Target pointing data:

—————

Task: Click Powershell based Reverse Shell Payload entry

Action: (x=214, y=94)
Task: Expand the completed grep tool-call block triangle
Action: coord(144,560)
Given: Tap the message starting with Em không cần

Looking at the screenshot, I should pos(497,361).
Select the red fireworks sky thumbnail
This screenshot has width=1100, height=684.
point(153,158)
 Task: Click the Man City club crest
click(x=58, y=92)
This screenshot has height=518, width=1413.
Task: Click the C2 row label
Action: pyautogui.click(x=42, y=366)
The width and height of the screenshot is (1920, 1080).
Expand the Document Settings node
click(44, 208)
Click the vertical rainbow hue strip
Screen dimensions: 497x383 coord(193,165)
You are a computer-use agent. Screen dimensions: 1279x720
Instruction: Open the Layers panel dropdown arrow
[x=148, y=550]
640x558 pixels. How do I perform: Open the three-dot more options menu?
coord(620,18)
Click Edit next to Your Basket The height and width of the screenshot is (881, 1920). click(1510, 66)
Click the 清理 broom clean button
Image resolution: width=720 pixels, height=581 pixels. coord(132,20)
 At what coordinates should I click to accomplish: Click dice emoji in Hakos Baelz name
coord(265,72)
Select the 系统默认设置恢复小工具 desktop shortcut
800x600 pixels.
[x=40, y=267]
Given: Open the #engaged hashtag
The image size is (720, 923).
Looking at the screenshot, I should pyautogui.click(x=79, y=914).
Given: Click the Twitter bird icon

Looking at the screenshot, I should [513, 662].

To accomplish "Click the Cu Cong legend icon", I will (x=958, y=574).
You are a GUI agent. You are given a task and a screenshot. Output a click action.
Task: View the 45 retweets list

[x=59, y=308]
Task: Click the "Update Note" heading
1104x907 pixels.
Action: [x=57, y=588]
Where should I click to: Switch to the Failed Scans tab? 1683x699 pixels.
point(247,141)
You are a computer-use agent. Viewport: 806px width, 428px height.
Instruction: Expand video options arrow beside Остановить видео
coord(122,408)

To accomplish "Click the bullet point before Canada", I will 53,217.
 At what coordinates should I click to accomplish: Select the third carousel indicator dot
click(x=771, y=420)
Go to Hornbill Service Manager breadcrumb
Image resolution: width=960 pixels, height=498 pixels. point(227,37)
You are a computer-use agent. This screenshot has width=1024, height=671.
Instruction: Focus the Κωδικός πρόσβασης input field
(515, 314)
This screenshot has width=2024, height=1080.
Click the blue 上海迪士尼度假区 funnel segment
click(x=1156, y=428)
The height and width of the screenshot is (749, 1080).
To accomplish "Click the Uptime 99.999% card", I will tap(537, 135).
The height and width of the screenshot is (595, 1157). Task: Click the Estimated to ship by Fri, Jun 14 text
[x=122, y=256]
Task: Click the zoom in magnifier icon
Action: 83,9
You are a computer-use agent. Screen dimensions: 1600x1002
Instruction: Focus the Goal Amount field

—————

• Goal: Please rewrite the records above as a numbered list, one item per line, leaving out the blank lines.

• Completed exercise:
1. Task: Click Powershell based Reverse Shell Payload entry
2. Action: (x=214, y=94)
3. Task: Expand the completed grep tool-call block triangle
4. Action: coord(144,560)
5. Given: Tap the message starting with Em không cần
6. Looking at the screenshot, I should pos(497,361).
7. Select the red fireworks sky thumbnail
8. This screenshot has width=1100, height=684.
9. point(153,158)
10.  Task: Click the Man City club crest
11. click(x=58, y=92)
12. This screenshot has height=518, width=1413.
13. Task: Click the C2 row label
14. Action: pyautogui.click(x=42, y=366)
15. The width and height of the screenshot is (1920, 1080).
16. Expand the Document Settings node
17. click(44, 208)
18. Click the vertical rainbow hue strip
19. Screen dimensions: 497x383 coord(193,165)
20. You are a computer-use agent. Screen dimensions: 1279x720
21. Instruction: Open the Layers panel dropdown arrow
22. [x=148, y=550]
23. 640x558 pixels. How do I perform: Open the three-dot more options menu?
24. coord(620,18)
25. Click Edit next to Your Basket The height and width of the screenshot is (881, 1920). click(1510, 66)
26. Click the 清理 broom clean button
27. Image resolution: width=720 pixels, height=581 pixels. coord(132,20)
28.  At what coordinates should I click to accomplish: Click dice emoji in Hakos Baelz name
29. coord(265,72)
30. Select the 系统默认设置恢复小工具 desktop shortcut
31. 800x600 pixels.
32. [x=40, y=267]
33. Given: Open the #engaged hashtag
34. The image size is (720, 923).
35. Looking at the screenshot, I should pyautogui.click(x=79, y=914).
36. Given: Click the Twitter bird icon
37. Looking at the screenshot, I should [513, 662].
38. To accomplish "Click the Cu Cong legend icon", I will (x=958, y=574).
39. You are a GUI agent. You are given a task and a screenshot. Output a click action.
40. Task: View the 45 retweets list
41. [x=59, y=308]
42. Task: Click the "Update Note" heading
43. 1104x907 pixels.
44. Action: [x=57, y=588]
45. Where should I click to: Switch to the Failed Scans tab? 1683x699 pixels.
46. point(247,141)
47. You are a computer-use agent. Viewport: 806px width, 428px height.
48. Instruction: Expand video options arrow beside Остановить видео
49. coord(122,408)
50. To accomplish "Click the bullet point before Canada", I will 53,217.
51.  At what coordinates should I click to accomplish: Select the third carousel indicator dot
52. click(x=771, y=420)
53. Go to Hornbill Service Manager breadcrumb
54. Image resolution: width=960 pixels, height=498 pixels. point(227,37)
55. You are a computer-use agent. This screenshot has width=1024, height=671.
56. Instruction: Focus the Κωδικός πρόσβασης input field
57. (515, 314)
58. This screenshot has width=2024, height=1080.
59. Click the blue 上海迪士尼度假区 funnel segment
60. click(x=1156, y=428)
61. The height and width of the screenshot is (749, 1080).
62. To accomplish "Click the Uptime 99.999% card", I will tap(537, 135).
63. The height and width of the screenshot is (595, 1157). Task: Click the Estimated to ship by Fri, Jun 14 text
64. [x=122, y=256]
65. Task: Click the zoom in magnifier icon
66. Action: 83,9
67. You are a computer-use agent. Screen dimensions: 1600x1002
68. Instruction: Focus the Goal Amount field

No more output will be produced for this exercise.